Plus encore, cette relance nous donne la conception minnellienne de l’art. Un premier sommet est atteint à cet égard dans le ballet final d’Un américain à Paris (1951), un deuxième dans le numéro « Dancing in the Dark » de Tous en scène. Un troisième dans Comme un torrent, lorsque Ginny, ayant religieusement écouté Dave lui lire sa nouvelle fraîchement publiée en revue, ajoute dans un sourire qu’elle n’a rien compris mais tout aimé, de même qu’elle l’aime, lui, sans le comprendre. Aveu qui énerve Dave, puis le pousse brusquement à demander Ginny en mariage. Que s’est-il passé ? Le texte lu importe moins que ce qu’il révèle, Ginny aimant et entendant à travers tout ce qui peut être écrit ou représenté. Simultanément, Ginny elle-même, oreiller serré contre la poitrine, maquillage de tramp, fleur dans les cheveux, s’offre à Dave comme une pure médaille, un tableau parfait, une glorieuse surface ouverte sur nul fond. Telle est la fonction de l’art chez Minnelli, dessiner le circuit qui lie une image pleine à ce qui excède toute image – la peinture au désir frustré qui fait bondir de tableau en tableau (Un américain à Paris), la danse à l’incertitude face à ce qu’elle peut (Tous en scène, où Astaire et Charisse font dans la nuit danser la question : « Can you and I really dance together ?« ). C’est pourquoi l’artiste selon son coeur ne saurait s’épanouir seul ; il exige d’être pris dans un couple, dans une respiration : de la rêverie au rêve, de l’idée à l’image, de toi à moi. (Symétriquement, c’est de demeurer dans l’élément clos de l’idée – qu’est-ce qu’un vrai père ? un vrai fils ? – qui condamne les personnages de Celui par qui le scandale arrive (1959) au pire, à une terrible absence d’oeuvre).

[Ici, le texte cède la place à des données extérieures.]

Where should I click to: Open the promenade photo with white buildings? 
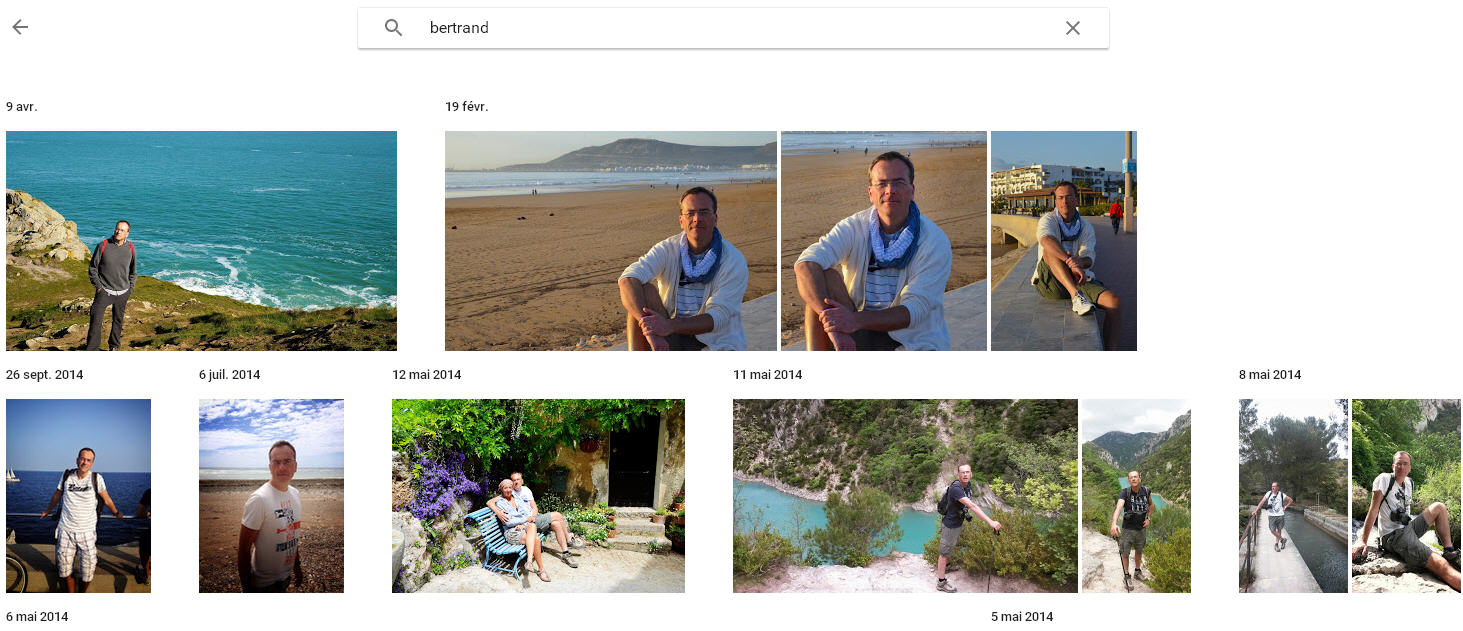point(1063,241)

L’écoute est partout chez Minnelli, au départ comme à l’arrivée. Elle est l’impulsion et le résultat du rêve, l’impulsion et le résultat de l’art. Signe qu’en la privilégiant, le cinéaste cherchait peut-être à épouser un autre mouvement que ceux-là. En effet, cette intimité de l’origine et de la fin n’est autre que celle de la pensée qui, toujours, voyage entre l’impuissance de s’élancer sans appui et la puissance de ce qu’elle accomplit ; aussi bien, entre la toute-puissance de son affirmation nue et la puissance forcément moindre de ses trouvailles. Vincente Minnelli, 1903-1986 ? Pas un esthète – un anonyme emporté sur la grand roue des devenirs.